Biden and his wife, Jill, were worth an estimated $9 million in 2019, according to Forbes, which put the value of their two homes at $4 million combined. A Washington Post story the same year detailed how Biden “reaped millions in income since leaving the vice presidency.”
Tariffs on China. As he has done numerous times in the past, Trump falsely claimed that the U.S. did not collect any tariffs on goods from China — until he took office. “Not one other president took in 10 cents,” he said. In fact, the U.S. collected billions in tariffs on Chinese imports years before Trump took office.
Illegal immigration. He claimed that immigrants were “coming in from jails and mental institutions,” adding: “They’re emptying out their prisons.” This echoes his prior claims that countries around the world are “emptying out their prisons, insane asylums and mental institutions and sending their most heinous criminals to the United States.” Immigration experts told us there’s simply no evidence for that. One expert said Trump’s claim appeared to be “a total fabrication.”
Southern border. Apprehensions of those trying to cross the U.S. southern border illegally have gone up substantially under President Joe Biden. But Trump was again wrong to say, “I had the safest border in the history of our country. Recorded history, because I can’t tell you about a thousand years ago, but recorded history of the border by far.” After dropping in 2017, Trump’s first year in office, apprehensions then rose. The total number of apprehensions was higher during Trump’s presidency than either of President Barack Obama’s four-year terms.
Border wall. “We built 571 miles of border wall and that’s what made our border so good,” Trump said. There were 458 miles of “border wall system” built during Trump’s term. Most, 373 miles, was replacement barriers for primary or secondary fencing that was dilapidated or outdated, according to a January 2021 Customs and Border Protection status report.
Gasoline prices. As we’ve written, economists cite several reasons for rising inflation in 2021 and 2022, first and foremost the unprecedented circumstances created by the COVID-19 pandemic. As for energy, the price of crude oil is set on the global market, and it began increasing toward the end of 2020 primarily, experts say, because the worldwide demand for oil began to exceed the international supply.

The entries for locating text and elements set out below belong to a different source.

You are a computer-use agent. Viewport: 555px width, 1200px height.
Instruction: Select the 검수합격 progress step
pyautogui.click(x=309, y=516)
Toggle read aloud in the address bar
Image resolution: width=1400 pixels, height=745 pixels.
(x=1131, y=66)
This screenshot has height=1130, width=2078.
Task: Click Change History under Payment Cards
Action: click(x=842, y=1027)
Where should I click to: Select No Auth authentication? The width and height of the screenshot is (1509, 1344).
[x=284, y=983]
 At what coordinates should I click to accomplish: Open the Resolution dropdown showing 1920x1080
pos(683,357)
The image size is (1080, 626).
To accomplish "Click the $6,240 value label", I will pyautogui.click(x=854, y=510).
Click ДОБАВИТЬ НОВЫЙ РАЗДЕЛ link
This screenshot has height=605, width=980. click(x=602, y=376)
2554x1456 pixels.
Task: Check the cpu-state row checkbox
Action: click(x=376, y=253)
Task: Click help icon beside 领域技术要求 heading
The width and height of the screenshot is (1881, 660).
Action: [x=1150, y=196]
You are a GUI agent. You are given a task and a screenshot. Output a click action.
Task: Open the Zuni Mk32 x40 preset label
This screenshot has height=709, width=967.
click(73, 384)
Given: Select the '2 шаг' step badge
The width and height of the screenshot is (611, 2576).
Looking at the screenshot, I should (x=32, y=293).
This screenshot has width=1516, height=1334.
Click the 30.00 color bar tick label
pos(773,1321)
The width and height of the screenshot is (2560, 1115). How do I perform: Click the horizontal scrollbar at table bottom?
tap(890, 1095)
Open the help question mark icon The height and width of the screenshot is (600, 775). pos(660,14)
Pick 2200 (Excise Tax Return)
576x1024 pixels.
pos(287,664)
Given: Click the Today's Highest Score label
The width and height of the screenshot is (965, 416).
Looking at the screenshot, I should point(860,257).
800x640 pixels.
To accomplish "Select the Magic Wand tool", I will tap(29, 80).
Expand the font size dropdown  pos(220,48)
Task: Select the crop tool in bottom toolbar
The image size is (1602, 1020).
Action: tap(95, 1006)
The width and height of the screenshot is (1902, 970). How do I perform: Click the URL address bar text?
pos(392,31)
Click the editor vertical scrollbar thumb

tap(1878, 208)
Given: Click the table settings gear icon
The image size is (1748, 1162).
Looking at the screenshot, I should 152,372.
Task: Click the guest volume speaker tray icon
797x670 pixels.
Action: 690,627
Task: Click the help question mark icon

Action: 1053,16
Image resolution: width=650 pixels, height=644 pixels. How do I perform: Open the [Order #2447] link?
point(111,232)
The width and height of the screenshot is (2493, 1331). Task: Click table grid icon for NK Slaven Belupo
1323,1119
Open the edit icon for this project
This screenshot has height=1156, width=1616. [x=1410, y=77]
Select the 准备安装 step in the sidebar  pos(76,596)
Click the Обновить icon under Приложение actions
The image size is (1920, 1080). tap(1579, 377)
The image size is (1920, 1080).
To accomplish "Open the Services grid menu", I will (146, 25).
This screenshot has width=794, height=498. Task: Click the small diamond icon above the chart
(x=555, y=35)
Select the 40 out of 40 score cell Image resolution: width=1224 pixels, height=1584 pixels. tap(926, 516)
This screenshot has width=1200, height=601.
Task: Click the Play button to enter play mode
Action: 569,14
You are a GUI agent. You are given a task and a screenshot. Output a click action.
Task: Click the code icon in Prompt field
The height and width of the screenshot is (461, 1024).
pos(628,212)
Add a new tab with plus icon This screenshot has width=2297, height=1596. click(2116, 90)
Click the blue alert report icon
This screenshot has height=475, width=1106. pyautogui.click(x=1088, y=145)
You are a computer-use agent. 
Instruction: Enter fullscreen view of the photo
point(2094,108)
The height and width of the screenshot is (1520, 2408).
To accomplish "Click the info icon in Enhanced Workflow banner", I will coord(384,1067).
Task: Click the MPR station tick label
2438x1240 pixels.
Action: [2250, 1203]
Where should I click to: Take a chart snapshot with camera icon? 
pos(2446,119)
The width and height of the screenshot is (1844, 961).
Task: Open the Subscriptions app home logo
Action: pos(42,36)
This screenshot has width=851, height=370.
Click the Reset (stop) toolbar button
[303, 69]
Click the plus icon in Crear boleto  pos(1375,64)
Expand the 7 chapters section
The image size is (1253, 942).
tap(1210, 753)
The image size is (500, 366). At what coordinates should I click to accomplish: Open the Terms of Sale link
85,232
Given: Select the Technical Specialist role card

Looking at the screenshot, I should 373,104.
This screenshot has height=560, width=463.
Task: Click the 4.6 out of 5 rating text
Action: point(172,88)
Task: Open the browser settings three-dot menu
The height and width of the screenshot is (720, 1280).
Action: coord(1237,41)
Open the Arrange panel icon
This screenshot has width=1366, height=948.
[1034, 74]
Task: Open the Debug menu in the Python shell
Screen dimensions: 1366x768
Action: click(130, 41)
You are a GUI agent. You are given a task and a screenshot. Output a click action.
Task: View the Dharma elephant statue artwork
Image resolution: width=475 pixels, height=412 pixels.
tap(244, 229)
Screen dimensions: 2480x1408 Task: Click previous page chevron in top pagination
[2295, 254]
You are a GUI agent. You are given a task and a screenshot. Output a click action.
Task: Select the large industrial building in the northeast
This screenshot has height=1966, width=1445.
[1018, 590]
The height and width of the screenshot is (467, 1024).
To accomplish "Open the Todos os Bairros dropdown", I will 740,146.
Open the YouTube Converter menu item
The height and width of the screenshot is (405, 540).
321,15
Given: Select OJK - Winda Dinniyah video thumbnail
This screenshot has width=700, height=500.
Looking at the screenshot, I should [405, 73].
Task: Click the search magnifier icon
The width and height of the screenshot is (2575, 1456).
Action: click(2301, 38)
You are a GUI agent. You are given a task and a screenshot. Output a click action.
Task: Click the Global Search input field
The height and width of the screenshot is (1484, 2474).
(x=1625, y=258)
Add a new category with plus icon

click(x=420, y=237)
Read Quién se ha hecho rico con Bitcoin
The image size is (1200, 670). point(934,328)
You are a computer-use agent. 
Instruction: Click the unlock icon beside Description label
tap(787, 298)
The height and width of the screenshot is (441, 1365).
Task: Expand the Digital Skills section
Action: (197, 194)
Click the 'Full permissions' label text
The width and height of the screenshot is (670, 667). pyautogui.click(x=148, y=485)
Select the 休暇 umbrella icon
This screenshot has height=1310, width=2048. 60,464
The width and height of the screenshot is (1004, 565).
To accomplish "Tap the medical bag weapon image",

Yet, Trump suggested that Biden’s policies were to blame for higher energy costs, saying that Biden had “admitted everything about energy” in a 2020 debate. “And that’s what actually happened, and that’s why your energy costs went up three and four times. We had $1.87 and he was up to $5, $6, $7,” incorrectly referring to the price of gasoline. The average price of regular gasoline was as low as $1.77 under Trump, in April 2020 during the pandemic, but it was $2.38 when he left office. Under Biden, the price per gallon peaked at $5 in June 2022, but the latest price is $3.27, according to the Energy Information Administration.
Economy. No matter how many times he says it, the U.S. didn’t have “the greatest economy in the history of the world” under Trump’s presidency. Economists look to real (inflation-adjusted) GDP growth to measure economic health, and that figure exceeded Trump’s peak year of 3% growth more than a dozen times before he took office.